Hot Air posted an article today about the draft report on hydraulic fracturing (fracking) done by the Environmental Protection Agency (EPA). The report has been five years in the making. There is, however, a problem with the report (according to the EPA). The research did not give them the answer they wanted.

This is part of the EPA’s statement regarding the report:

Science advisers to the Environmental Protection Agency Thursday challenged an already controversial government report on whether thousands of oil and gas wells that rely on hydraulic fracturing, or “fracking,” systemically pollute drinking water across the nation.

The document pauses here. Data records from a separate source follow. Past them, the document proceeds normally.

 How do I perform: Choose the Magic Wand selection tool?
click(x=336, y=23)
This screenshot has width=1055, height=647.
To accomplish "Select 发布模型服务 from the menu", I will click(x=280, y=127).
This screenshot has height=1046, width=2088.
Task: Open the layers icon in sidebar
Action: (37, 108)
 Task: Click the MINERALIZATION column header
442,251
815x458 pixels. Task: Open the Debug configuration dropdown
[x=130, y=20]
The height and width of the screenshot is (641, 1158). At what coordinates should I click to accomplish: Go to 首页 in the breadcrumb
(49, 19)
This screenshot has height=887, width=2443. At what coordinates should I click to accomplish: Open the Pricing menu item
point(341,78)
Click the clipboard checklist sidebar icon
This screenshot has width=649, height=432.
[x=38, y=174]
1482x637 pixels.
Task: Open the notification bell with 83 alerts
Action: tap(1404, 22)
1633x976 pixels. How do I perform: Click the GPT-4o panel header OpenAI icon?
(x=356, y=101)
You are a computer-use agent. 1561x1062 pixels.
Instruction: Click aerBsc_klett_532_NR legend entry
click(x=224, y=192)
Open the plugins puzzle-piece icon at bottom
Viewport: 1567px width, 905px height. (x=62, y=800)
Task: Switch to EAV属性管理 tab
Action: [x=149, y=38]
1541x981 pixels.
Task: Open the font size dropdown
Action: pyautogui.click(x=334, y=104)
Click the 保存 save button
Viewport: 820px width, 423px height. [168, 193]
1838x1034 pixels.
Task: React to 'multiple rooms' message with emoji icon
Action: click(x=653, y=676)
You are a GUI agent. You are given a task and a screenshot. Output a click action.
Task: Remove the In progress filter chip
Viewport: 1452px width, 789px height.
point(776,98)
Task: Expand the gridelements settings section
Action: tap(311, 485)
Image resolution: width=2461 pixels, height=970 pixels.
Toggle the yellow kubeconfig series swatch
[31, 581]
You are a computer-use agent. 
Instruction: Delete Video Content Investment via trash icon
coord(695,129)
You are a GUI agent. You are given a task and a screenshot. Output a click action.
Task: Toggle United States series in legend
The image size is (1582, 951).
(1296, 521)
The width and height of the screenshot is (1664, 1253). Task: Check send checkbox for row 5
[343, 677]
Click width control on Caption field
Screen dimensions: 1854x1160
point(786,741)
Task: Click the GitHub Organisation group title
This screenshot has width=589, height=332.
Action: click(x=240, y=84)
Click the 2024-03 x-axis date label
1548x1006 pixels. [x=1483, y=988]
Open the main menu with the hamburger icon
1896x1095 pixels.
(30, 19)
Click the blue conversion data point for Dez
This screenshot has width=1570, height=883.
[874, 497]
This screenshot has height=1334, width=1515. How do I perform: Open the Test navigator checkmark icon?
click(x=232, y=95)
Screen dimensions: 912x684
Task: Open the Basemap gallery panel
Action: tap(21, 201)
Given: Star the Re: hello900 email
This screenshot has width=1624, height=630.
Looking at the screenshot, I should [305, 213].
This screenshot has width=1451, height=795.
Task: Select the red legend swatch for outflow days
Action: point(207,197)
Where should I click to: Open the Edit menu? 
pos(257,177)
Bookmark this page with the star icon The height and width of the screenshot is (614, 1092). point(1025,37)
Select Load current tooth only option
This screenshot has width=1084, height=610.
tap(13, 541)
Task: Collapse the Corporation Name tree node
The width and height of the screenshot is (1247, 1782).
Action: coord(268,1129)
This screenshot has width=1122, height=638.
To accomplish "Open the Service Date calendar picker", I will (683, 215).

That EPA draft report, many years in the making and still not finalized, had concluded, “We did not find evidence that these mechanisms have led to widespread, systemic impacts on drinking water resources in the United States,” adding that while there had been isolated problems, those were “small compared to the number of hydraulically fractured wells.”…

But in a statement sure to prolong the already multiyear scientific debate on fracking and its influence on water, the 30-member advisory panel on Thursday concluded the agency’s report was “comprehensive but lacking in several critical areas.”

It recommended that the report be revised to include “quantitative analysis that supports its conclusion” — if, indeed, this central conclusion can be defended.

I suspect what will happen next is that the EPA will spend billions of dollars of tax payer money until they can somehow come up with a report that gives them the answer they want.

The article notes:

This board isn’t even arguing that they have evidence to the contrary. (Which would have been a neat trick since such “evidence” doesn’t appear to exist.) They simply don’t like the positive nature of the wording and would like to see even more test results than have already been submitted. They’re not saying that they have proof that fracking is dangerous… they’re just saying that the industry hasn’t proven that it isn’t.

It’s always fun to try to prove a negative.

The article concludes:

The fix was in on this pretty much from the beginning but they’ll have a hard time arguing the science. The few accidents which have happened at fracking sites speak to individual failures to follow best practices or simple human error. That’s never going to be entirely eliminated from mankind’s industrial activities, but fracking has proven itself safe and a net benefit to both the environment and the energy industry. It’s a bit late for the EPA to walk this one back now.

America needs to be energy independent, both for economic and security reasons. The EPA is not helping American achieve that goal. None of us want dirty water or dirty air, but all of us do want to be free and safe.